Mais " derrière cette urgence ", la " grande tâche est de savoir comment continuer l’action de Memorial à l’échelle européenne ", souligne Catherine Gousseff, représentante de Memorial France.

Le travail en Russie s’annonce difficile

" Il y a des organisations de soutien ou se revendiquant de Memorial en Italie en Allemagne ou encore en Belgique.

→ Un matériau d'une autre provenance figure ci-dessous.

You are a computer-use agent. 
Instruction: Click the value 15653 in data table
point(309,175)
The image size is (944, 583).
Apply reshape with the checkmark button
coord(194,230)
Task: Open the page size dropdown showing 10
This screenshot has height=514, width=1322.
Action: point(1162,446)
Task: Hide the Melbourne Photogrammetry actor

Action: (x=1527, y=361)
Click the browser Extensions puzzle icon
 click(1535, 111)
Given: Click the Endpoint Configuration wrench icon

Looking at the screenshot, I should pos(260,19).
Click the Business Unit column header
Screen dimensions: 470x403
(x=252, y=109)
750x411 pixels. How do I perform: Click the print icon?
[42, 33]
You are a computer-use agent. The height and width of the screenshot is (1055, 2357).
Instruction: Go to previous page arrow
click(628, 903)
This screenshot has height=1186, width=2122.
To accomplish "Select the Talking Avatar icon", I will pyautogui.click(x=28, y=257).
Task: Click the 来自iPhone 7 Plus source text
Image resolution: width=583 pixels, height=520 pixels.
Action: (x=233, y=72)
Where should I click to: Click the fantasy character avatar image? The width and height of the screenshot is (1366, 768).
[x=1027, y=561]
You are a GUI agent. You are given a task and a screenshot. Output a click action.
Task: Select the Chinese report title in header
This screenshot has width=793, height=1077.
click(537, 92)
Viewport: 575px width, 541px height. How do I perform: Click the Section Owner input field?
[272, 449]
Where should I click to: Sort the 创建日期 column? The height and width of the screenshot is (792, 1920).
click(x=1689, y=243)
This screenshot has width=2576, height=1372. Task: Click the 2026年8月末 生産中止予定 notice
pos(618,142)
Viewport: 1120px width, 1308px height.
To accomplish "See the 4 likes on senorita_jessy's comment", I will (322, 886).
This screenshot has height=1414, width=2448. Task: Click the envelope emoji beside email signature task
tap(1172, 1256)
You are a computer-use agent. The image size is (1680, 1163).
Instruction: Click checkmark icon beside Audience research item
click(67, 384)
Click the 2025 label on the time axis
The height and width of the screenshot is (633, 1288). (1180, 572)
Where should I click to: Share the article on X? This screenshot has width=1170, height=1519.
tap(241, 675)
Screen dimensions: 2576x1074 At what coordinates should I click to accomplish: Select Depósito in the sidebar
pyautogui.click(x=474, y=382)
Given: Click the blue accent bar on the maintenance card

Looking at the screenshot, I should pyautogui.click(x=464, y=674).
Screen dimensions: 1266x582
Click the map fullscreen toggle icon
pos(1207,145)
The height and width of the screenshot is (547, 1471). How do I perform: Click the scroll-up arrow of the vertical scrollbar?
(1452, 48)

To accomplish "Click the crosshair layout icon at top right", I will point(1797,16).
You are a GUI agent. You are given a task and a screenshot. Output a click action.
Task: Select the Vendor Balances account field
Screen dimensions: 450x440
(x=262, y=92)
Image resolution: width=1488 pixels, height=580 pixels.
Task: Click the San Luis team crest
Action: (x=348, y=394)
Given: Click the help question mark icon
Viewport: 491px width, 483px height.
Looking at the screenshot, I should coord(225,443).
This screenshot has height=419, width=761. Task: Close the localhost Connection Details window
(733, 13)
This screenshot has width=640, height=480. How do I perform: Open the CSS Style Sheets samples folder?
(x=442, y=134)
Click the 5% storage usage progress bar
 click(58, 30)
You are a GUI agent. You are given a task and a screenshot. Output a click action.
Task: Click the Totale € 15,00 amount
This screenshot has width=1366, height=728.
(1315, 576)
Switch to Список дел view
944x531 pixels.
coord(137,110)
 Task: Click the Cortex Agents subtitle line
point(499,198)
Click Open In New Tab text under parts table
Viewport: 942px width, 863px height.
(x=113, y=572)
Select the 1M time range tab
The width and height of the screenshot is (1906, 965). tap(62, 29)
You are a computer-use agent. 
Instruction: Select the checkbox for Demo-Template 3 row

Nous réfléchissons à la manière d’imaginer une structure européenne qui permette de continuer officiellement l’activité de l’ONG ", ajoute-t-elle.

En Russie, en revanche, l’entreprise s’annonce plus délicate.

Dialogue, liberté, mémoire etc.. la page dédiée à Memorial sur le site du Conseil de l’Europe

" Memorial continue certains aspects de son travail, mais reconstruire son travail en Russie, c’est plus compliqué ", confirme Alexandre Tcherkassov, évoquant les " pressions " subies localement par les membres de l’ONG.

En juin dernier, les bureaux de Memorial à Ekaterinbourg, grande ville de l’Oural, ont ainsi fait l’objet d' "une perquisition " de " six heures " visant à " trouver des publications prétendument +extrémistes+ " à la suite d’une plainte anonyme, selon l’ONG.

" Il faut trouver une méthode pour continuer ", poursuit M. Tcherkassov. " Ce travail pour les droits humains en Russie va se poursuivre tant qu’il y aura des gens qui voudront travailler dans cette direction ". Et de conclure : " la société civile est peut-être muette mais elle n’est pas morte. Le travail est peut-être invisible mais il continue ".